Join the DZone community and get the full member experience.Join For Free
i was on vacation with my son at yosemite over spring break a few weekends ago. the early part of the trip was washed out due to rain, as they closed the park and we were cooped up in the lodge waiting it out. but we had a patio view of the merced river and the torrent of water gushing through. loads of time to break out the laptop and write up the long overdue second installment to the use of kafka streams. so, here we go.
in the previous post , we laid out a monitoring problem and a solution approach with kafka streams. here, we'll go over the design of the experiment and simulate it to convince ourselves that it all works as expected. we start with the overarching timing belt, the pace, and the resiliency concerns that should be accounted for in the design. we want to have an intuitive feel for the rhythm of the operation and know what to expect before we start generating a lot of data.
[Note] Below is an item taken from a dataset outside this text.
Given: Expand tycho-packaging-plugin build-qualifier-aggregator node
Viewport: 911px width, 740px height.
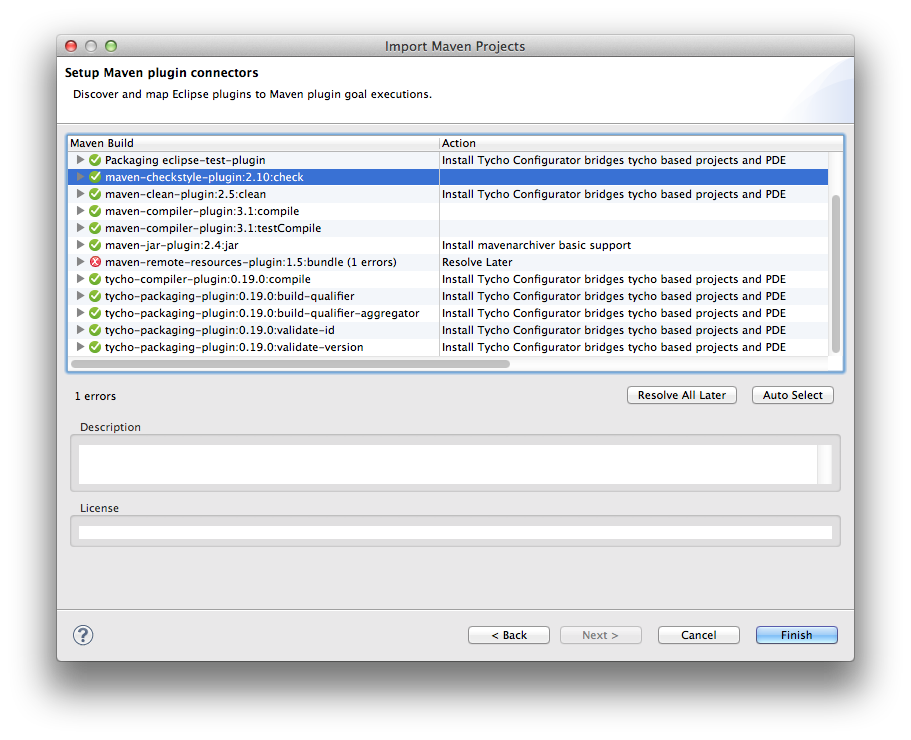Looking at the screenshot, I should click(x=81, y=313).
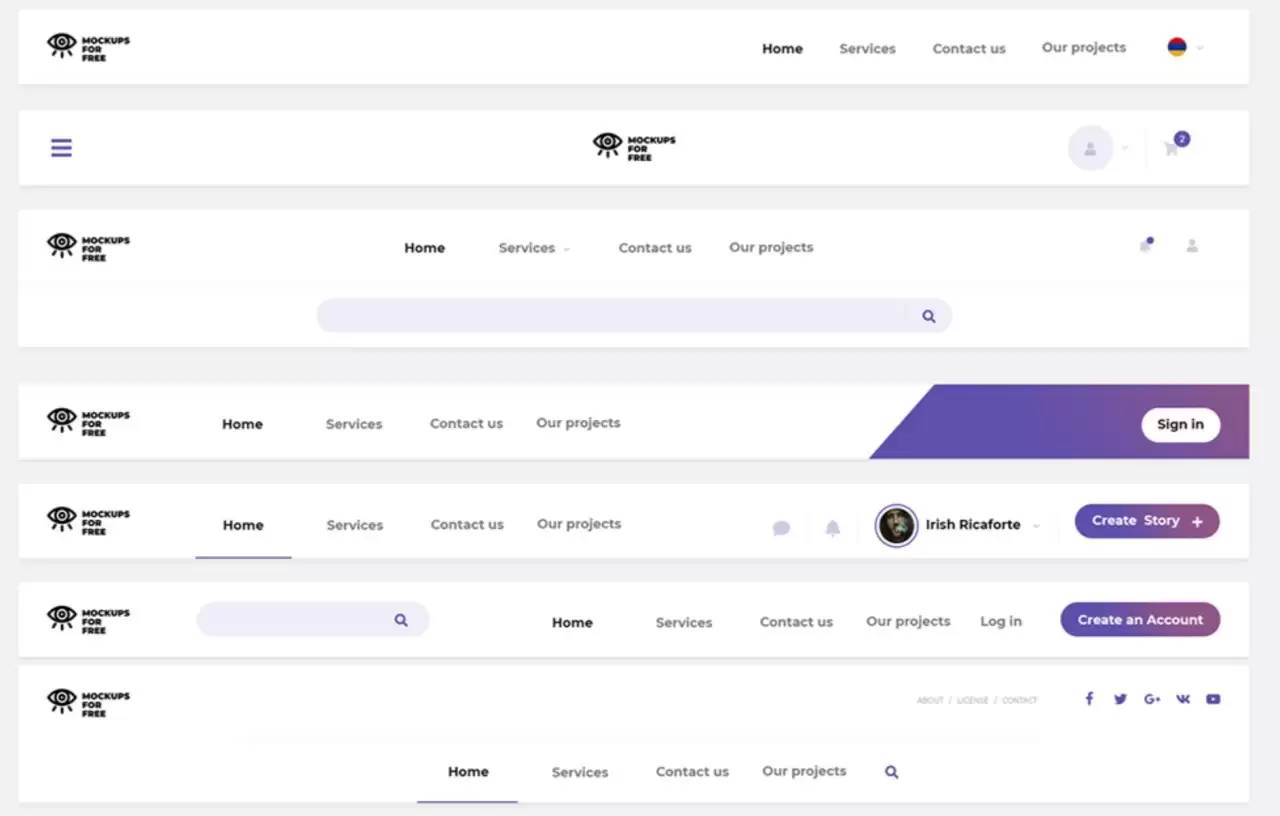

the objective of this post is to go over the factors we need to consider in the design, understand the capacity of our system, characterize it in terms of operational delays inherent in the system, and plan for failures and recovery. we'll run a few simulations as we go along to confirm that the results are as per the design.
the apparatus for the experiment to twist the triangle is the laptop. the three producer processes get started at the same time and write the rawvertex data to disk. the stream process pulls the rawvertex data, smooths them over a short contiguous period, writes to various state stores, computes stress metrics, and saves to long-term storage. that is the big picture.
the timing belt
stream operations live and die by time. so first, the operational definition of time in the model is critical as the monitors and/or the stream processors can go down and restart, getting stuck in expensive calculations, or the network slows down the delivery of messages, etc. — even as the wall-clock chugs along uninterrupted. the good folks at kafka have realized this and allowed for the concept of stream time to be defined as per the needs of the use case.
in our case, this would be the time a measurement is made, or a close enough instance in time when all three vertices have a measurement — so, we can approximate a snapshot of the triangle (it certainly will not do to define a continuously deforming triangle with the positions of the vertices measured at widely different times). this stream time will not advance if no new measurements emanate from the monitors — perfect!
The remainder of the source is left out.